Especially when you consider the speed and efficiency with which deals are undertaken.
Since it was first mooted back in 2014, the Dutch government has now made clear headway on its lock programme, with the fifth deal hitting the market at the end of November.
Rijkswaterstaat issued the deal for the Afsluitdijk project, with financial close on the design-build-finance-maintain (DBFM) agreement expected summer 2018. A shortlist of three candidates will be invited to the second phase dialogue in June 2017.
The appetite for this project is clear to see, with over 200 industry attendees recently on hand for a government open day on the plans.
The lock programme has also been run alongside a successful highway pipeline, which is now being wound down after a series of successful closes in the past six months alone, the most recent being the A27/A1 road project in October.
So where next for the market? “The pipeline is still extremely good,” says MacFarlane. “The road programme from a motorway perspective is coming to an end in the next year or so, although that is not to say the re-financing opportunities won’t be there, like the recent A1/A6. There will also be more projects for the smaller highways continuing to hit the market.”
A new project will be issued in December for the development of the A16, part of the Rotterdam ring road. It is likely that this will be followed by new deals next year for similar projects valued between €400-500m, according to sources close to the plans.
One investor also points to renewable energy as a likely strong sector in the country. “We expect the Netherlands to continue developing offshore wind,” the source says.
Meanwhile, on the social side, Rijksvastgoedbedrijf is building a stable programme of government building projects that provides the Dutch pipeline with an impressive diversity in its portfolio. However, for investors looking for the ‘traditional’ PPP markets of health and education, the market is “limited if not nonexistent” according to one.
Like anywhere in the world, there remains room for improvement, according to Tilburgs.
“From a financial investor’s point of view, we would still like to see increased dealflow,” he says. “Another thing to mention is that projects tend to be on the smaller side.
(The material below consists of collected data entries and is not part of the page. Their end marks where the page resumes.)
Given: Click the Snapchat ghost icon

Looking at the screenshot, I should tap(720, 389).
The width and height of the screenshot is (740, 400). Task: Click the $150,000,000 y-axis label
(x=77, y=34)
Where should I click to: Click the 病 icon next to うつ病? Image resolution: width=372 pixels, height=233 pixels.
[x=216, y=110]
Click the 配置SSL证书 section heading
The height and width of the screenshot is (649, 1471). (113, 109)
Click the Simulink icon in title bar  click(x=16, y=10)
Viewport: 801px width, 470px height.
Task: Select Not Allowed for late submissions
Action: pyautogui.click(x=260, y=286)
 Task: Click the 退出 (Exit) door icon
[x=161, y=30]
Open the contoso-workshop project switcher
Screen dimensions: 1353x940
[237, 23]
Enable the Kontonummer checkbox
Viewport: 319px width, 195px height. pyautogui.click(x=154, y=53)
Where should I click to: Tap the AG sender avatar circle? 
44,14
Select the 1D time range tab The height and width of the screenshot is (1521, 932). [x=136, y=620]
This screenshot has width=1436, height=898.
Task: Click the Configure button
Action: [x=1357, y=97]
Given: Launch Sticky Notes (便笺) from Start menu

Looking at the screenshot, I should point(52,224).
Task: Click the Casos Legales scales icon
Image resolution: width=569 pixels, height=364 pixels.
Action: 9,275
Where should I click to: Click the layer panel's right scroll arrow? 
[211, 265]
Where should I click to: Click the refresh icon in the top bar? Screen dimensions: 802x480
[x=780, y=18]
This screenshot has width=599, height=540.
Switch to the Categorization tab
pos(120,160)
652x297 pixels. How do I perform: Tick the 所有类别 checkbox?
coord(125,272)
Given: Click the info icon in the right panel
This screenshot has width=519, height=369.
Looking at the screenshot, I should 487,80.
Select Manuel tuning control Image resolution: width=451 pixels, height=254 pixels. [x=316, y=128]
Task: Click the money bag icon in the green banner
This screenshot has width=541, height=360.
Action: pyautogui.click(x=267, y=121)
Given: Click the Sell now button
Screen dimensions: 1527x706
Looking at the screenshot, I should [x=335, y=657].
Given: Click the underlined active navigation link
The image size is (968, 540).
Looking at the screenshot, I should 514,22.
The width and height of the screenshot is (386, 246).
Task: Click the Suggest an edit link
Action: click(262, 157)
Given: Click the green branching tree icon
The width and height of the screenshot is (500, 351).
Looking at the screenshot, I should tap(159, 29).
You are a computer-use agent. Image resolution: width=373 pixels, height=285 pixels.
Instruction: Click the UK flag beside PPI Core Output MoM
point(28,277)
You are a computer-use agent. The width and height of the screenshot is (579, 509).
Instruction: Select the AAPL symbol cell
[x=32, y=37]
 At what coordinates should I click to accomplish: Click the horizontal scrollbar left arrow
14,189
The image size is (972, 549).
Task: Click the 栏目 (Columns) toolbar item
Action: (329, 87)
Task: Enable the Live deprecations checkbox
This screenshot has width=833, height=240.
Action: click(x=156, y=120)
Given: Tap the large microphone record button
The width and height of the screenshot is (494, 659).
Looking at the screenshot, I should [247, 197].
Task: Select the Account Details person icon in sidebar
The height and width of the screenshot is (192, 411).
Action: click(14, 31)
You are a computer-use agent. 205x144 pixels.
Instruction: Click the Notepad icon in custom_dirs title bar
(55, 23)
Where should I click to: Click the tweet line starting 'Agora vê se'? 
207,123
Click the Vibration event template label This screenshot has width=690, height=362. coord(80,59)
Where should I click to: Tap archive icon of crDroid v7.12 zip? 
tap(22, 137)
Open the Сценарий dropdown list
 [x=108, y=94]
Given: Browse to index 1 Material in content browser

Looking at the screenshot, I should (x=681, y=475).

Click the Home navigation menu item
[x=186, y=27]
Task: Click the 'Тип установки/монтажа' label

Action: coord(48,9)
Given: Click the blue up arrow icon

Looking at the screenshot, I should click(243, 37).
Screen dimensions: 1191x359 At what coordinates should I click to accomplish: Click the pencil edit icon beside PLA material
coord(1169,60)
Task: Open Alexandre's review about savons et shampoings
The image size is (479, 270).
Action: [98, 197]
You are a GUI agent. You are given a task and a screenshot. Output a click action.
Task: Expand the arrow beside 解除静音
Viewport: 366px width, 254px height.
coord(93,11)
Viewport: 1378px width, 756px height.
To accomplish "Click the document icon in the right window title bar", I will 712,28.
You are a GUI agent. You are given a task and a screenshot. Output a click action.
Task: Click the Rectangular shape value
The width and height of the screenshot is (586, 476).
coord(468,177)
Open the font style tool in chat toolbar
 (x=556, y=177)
The Dutch authorities tend to always use completion payments, which involve capital contributions made available directly by the authority at the end of a project.
“These have the effect in the longer term that financing needs will be diminished and as a result, the equity investment too. So a large project of multi-billion euros can therefore be scaled down quite considerably if you look at the level of investment – that is not so good for financial investors.”
Furthermore, one investor points out that the fact that almost all projects are concentrated through Rijkswaterstaat means that the potentially impressive pipeline may be squeezed, creating “a limitation on procurement delivery”.
The investor also points out that, for those not already in the market, the Netherlands could prove a difficult place to start business. “Most players (industrial and financial) have sealed partnerships so that the market is relatively closed to new entrants,” the source explains, adding that there is also a highly competitive domestic construction market in the country.
Nonetheless, if the country continues to deliver stable deals which reach close with the efficiency which has been demonstrated in recent years, further growth can certainly be expected. The country is also able to enjoy the rare prospect of relative political stability: “General elections must take place on or before March 2017 but we do not expect a change in market dynamics,” explains the investor.
As MacFarlane concludes: “There is still a huge appetite to lend to these projects and while that remains the case, the Netherlands is going to continue to lead the way, both with demonstrating efficiency and wider use of the PPP model.”